**DATA EXCERPTS:**
*-*-*

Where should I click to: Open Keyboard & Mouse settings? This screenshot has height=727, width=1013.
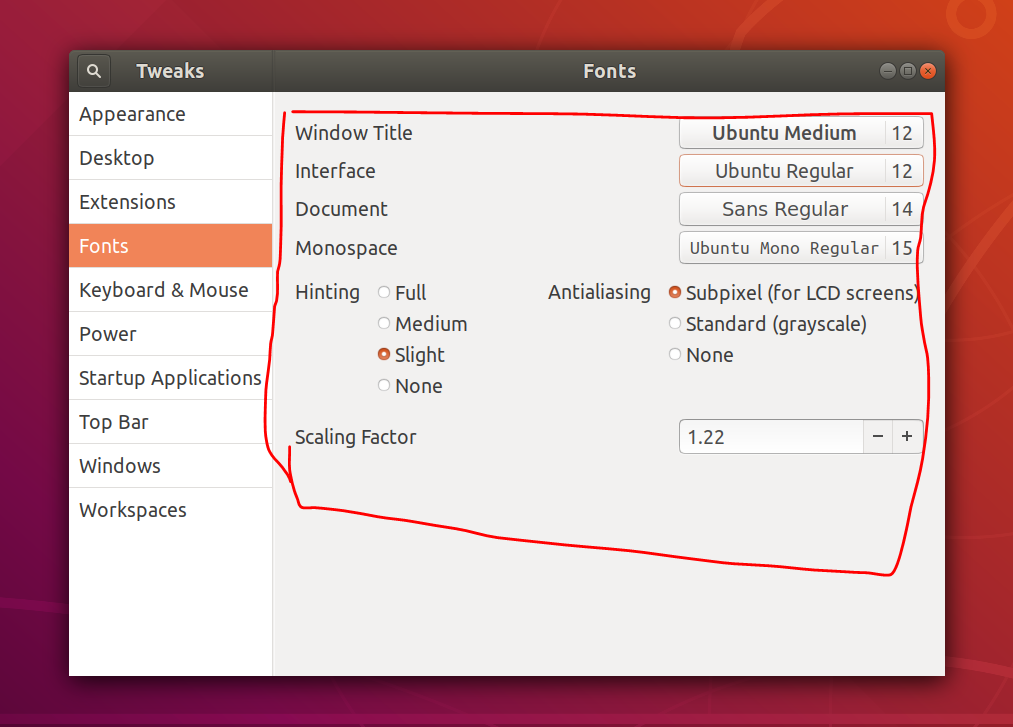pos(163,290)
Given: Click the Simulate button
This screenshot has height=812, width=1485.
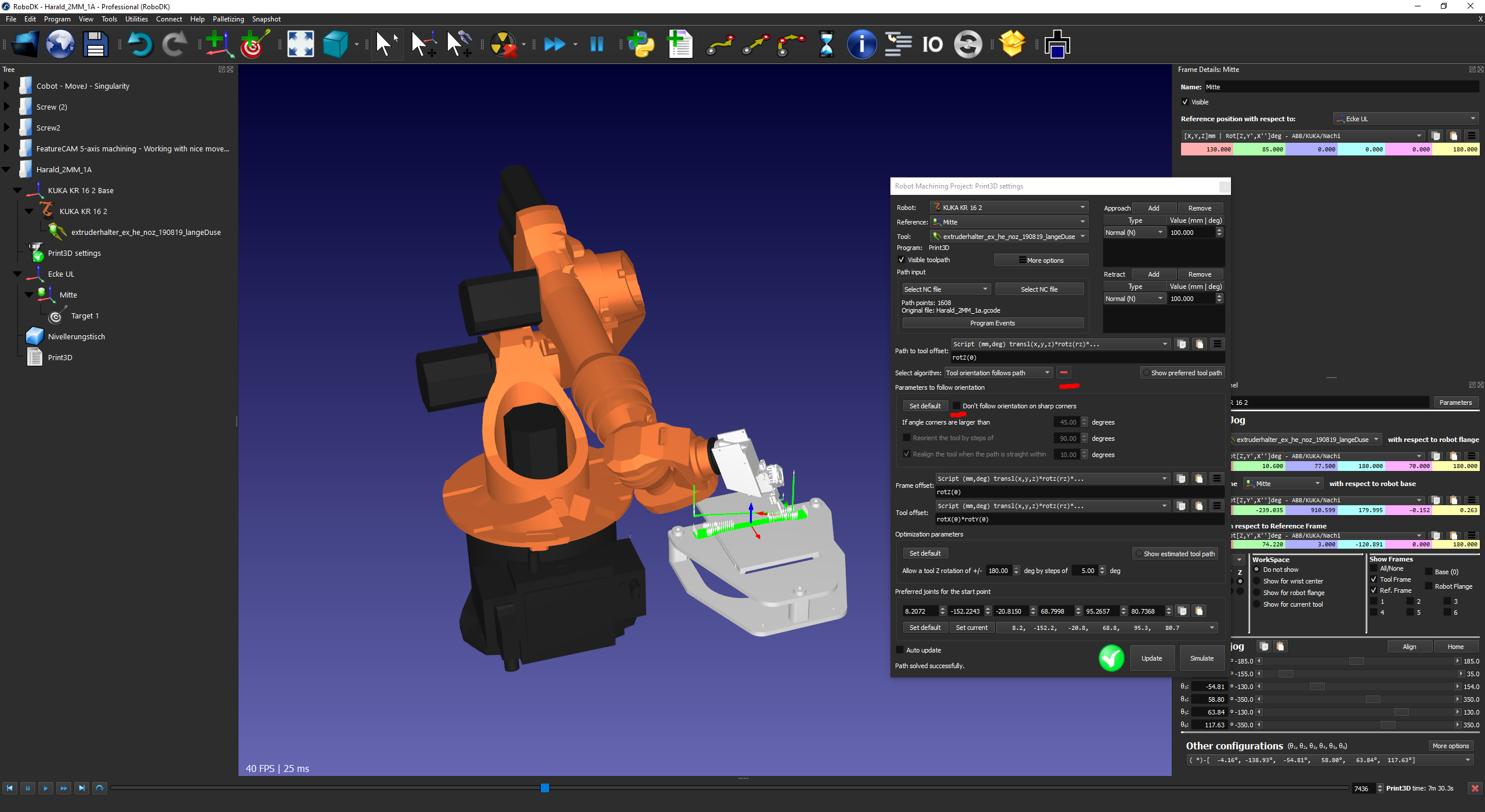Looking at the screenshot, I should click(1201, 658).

*-*-*

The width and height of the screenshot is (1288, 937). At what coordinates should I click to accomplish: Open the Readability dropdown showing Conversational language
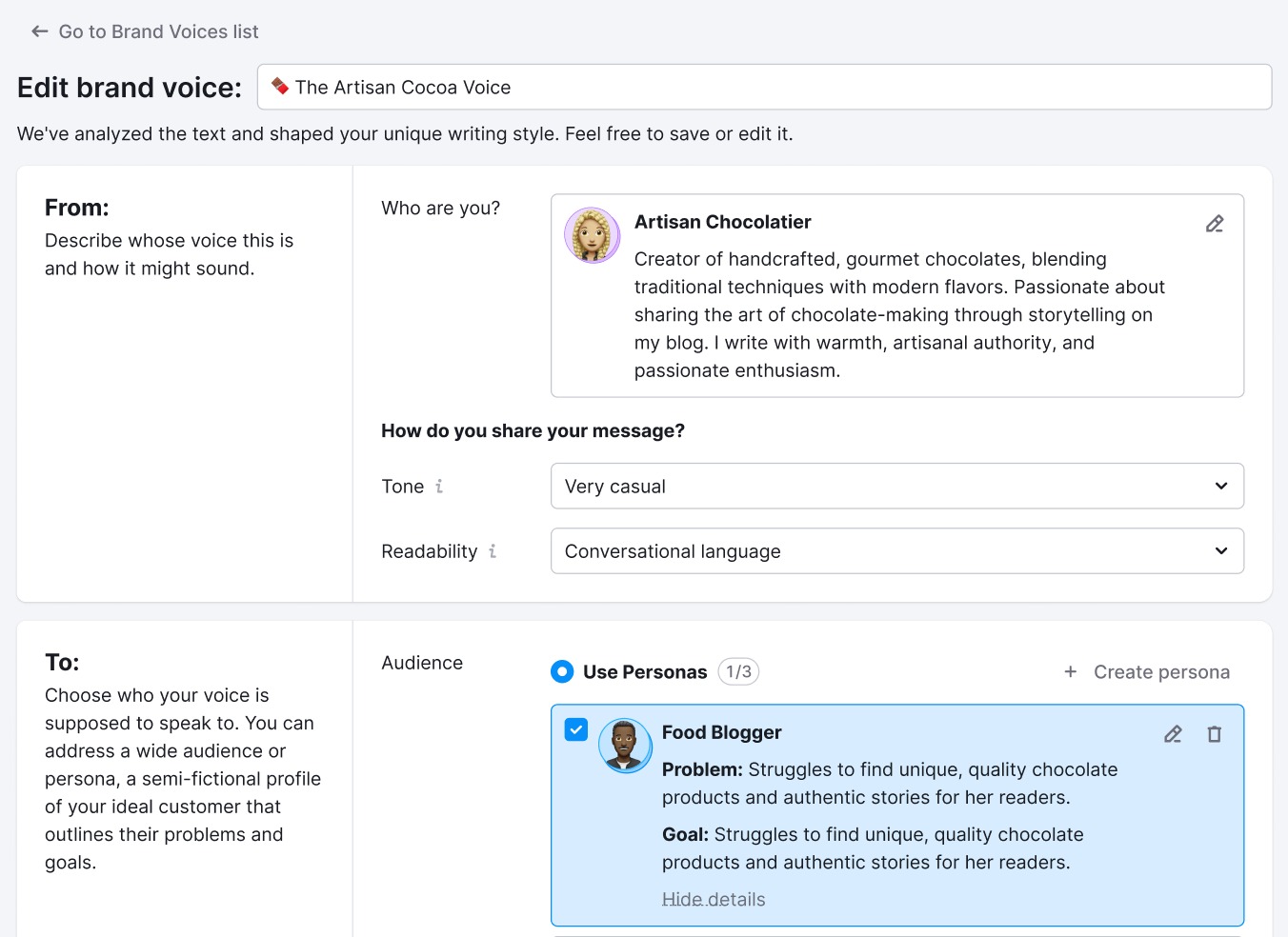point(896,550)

*-*-*

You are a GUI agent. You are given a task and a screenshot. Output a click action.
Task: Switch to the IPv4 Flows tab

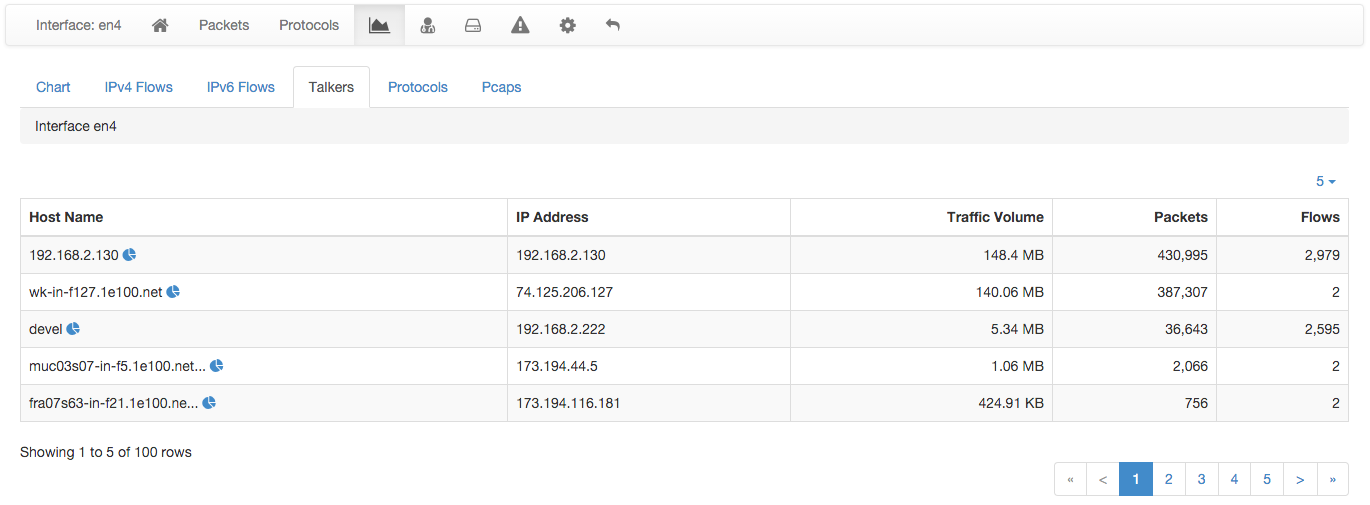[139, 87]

*-*-*

**EXERCISE DESCRIPTION:** Copy the lines verbatim, from the line with "The width and" up to and including the line with "point(896,550)". Leave the pictures out of your answer.

**RESPONSE:**
The width and height of the screenshot is (1288, 937). At what coordinates should I click to accomplish: Open the Readability dropdown showing Conversational language
point(896,550)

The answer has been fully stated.